WORK TO COMPLETE
(A) Summarize the TNBC mutation text in two sentences.
(B) Reproduce the part of the TNBC mutation text from "Top 34 gene" up to and including "CC 2018 (https://www.adobe.com).".

SUPPLIED TEXT
Top 34 gene mutations in TCGA TNBC cases. (Top left and right) Mutational analysis of the TNBC cases in TCGA identifies TP53 (61.4%), TTN (28.3%), MUC4 (18.9%), MT-CYB (12.6%), SPTA1 (11%), and USH2A (10.2%) as the most frequently mutated genes. (Bottom left) Median and mean mutation count are 77 and 112.1, respectively. (Bottom right) Mutation frequencies of several genes in TNBC as determined by this study (TCGA) or other whole genome or exome sequencing studies (Ref 1 =37, Ref 2 =38). (Top left and right, Bottom left) Images generated with R 4.0.2 (https://www.R-project.org)35. (Bottom right) Image generated with Adobe Photoshop CC 2018 (https://www.adobe.com).

Next, we compared the mutation frequencies for all genes between the different groups we identified with improved prognosis. When the group with high CD8 T cells and CD4 memory activated T cells as identified by hierarchical clustering (Fig. 5, magenta) was compared to the cluster group with low amounts of these cells (Fig. 5, orange), 14 genes with significantly different mutation frequencies were identified (Fig. 9a, top) with the mutation frequency ranging from 9.1 to 12.1% in the high group compared to 0% in the low group. For the high vs. low CD8 T cell groups, we found 19 genes with significantly different mutation frequencies (Figure 9b, top). For 17 of these genes, the mutation frequency ranged between 7.7 and 12.8% in the high group compared to 0–1.5% in the low group.

Figure 9
figure 9

Genes with significantly different mutation frequencies between TCGA TNBC samples with high or low T cells (CD8/CD4 memory activated or CD8). (a, top) 14 genes show significantly different mutation frequencies (p < 0.05, Fisher’s exact test) between the group enriched in both CD8 T cells and CD4 memory activated T cells as compared to the group low in these T cells. (a, bottom) Mutation counts were similar between the two groups. (b, top) 19 genes show significantly different mutation frequencies (p < 0.05, Fisher’s exact test) between the high and low CD8 T cell groups. (b, bottom) Mutation counts were similar between the high and low CD8 T cell groups. (a) and (b) Images generated with R 4.0.2 (https://www.R-project.org)35.

As expected, there was some overlap in the genes identified in the two different comparisons, with phosphoinositide kinase, FYVE-type zinc finger containing (PIKFYVE), immunoglobulin heavy variable 2–70 (IGHV2-70), autophagy related 2B (ATG2B), zinc finger protein 697 (ZNF697), syntabulin (SYBU), Ral GTPase activating protein catalytic alpha subunit 2 (RALGAPA2), protein phosphatase 1 regulatory subunit 3F (PPP1R3F), and histone cluster 1 H2B family member c (HIST1H2BC) more frequently mutated in the high T cell groups compared to the corresponding low groups. However, two genes, golgin B1 (GOLGB1) and HECT, UBA and WWE domain containing E3 ubiquitin protein ligase 1 (HUWE1), did not follow this trend, with no mutations in these genes in the high CD8 group, but mutation frequencies of 11.9% and 10.4% in the low CD8 cases, respectively. While multiple testing correction did not retain any of the significant genes, the goal at this stage of the analysis is exploratory and not to control the number of false positives. Since studies have shown better responses to checkpoint inhibitors when tumor samples possess a higher mutational burden39, we also compared the mutation counts between the different high and low groups (Fig. 9a bottom, 9b bottom) and no significant differences were seen.

COLLECTED MATERIAL
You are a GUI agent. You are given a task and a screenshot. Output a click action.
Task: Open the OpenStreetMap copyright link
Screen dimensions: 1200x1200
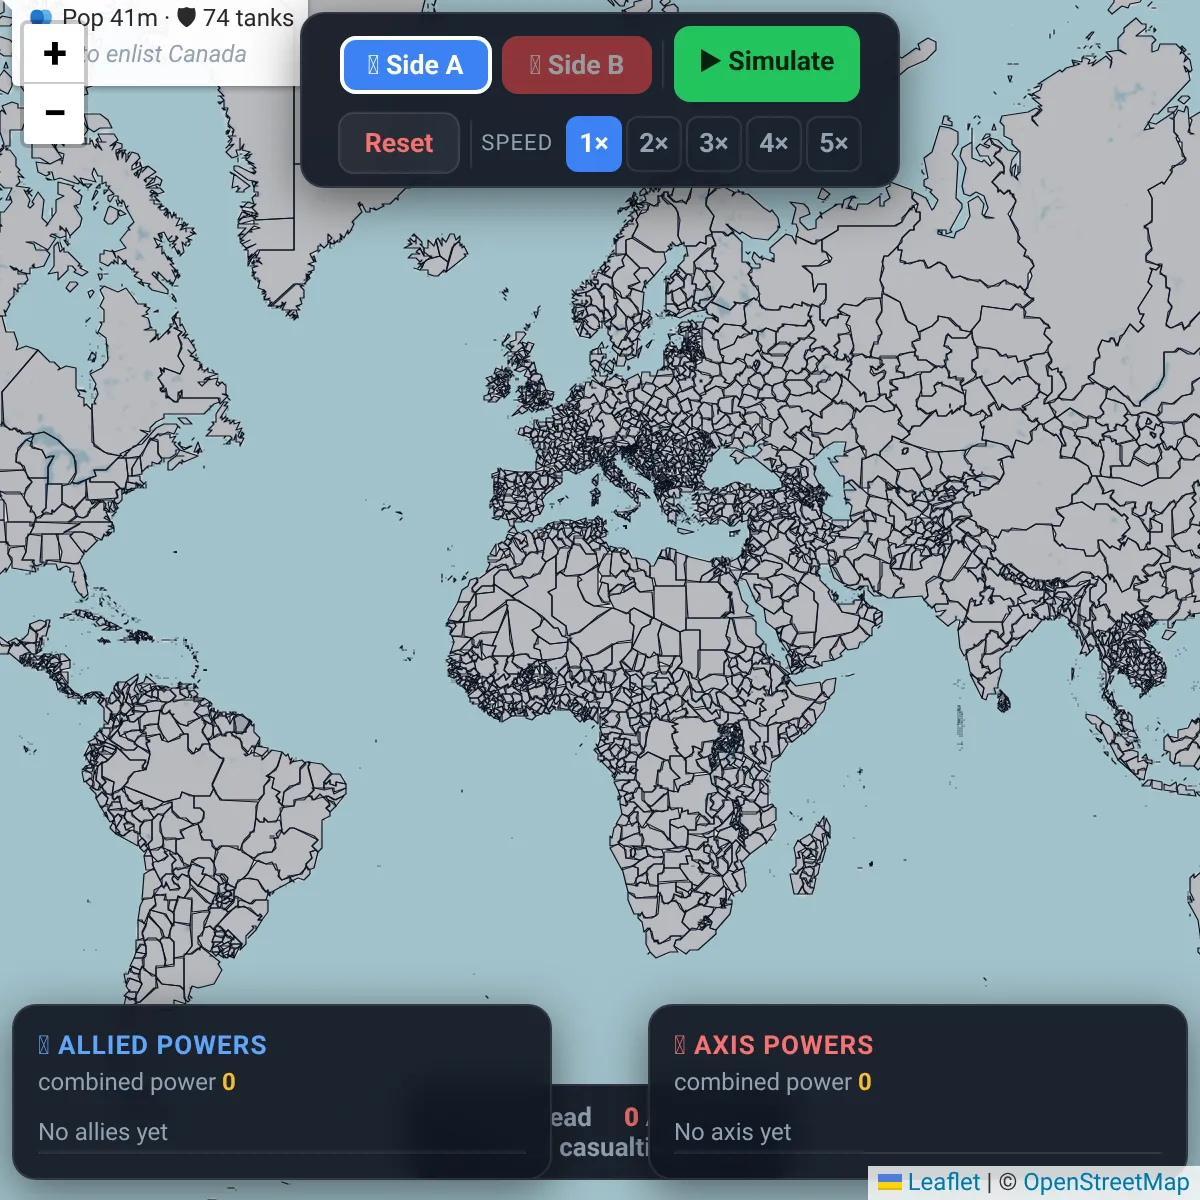pos(1106,1182)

RESULTS BY TASK
(A) In TCGA TNBC cases, TP53, TTN, MUC4, MT-CYB, SPTA1, and USH2A were the most frequently mutated genes. Comparing groups with high versus low T cells found 14 genes with significantly different mutation frequencies for CD8 and CD4 memory activated T cells and 19 for CD8 T cells, most of them mutated more often in the high groups, while GOLGB1 and HUWE1 were mutated only in the low CD8 group and mutation counts did not differ significantly between groups.

(B)
Top 34 gene mutations in TCGA TNBC cases. (Top left and right) Mutational analysis of the TNBC cases in TCGA identifies TP53 (61.4%), TTN (28.3%), MUC4 (18.9%), MT-CYB (12.6%), SPTA1 (11%), and USH2A (10.2%) as the most frequently mutated genes. (Bottom left) Median and mean mutation count are 77 and 112.1, respectively. (Bottom right) Mutation frequencies of several genes in TNBC as determined by this study (TCGA) or other whole genome or exome sequencing studies (Ref 1 =37, Ref 2 =38). (Top left and right, Bottom left) Images generated with R 4.0.2 (https://www.R-project.org)35. (Bottom right) Image generated with Adobe Photoshop CC 2018 (https://www.adobe.com).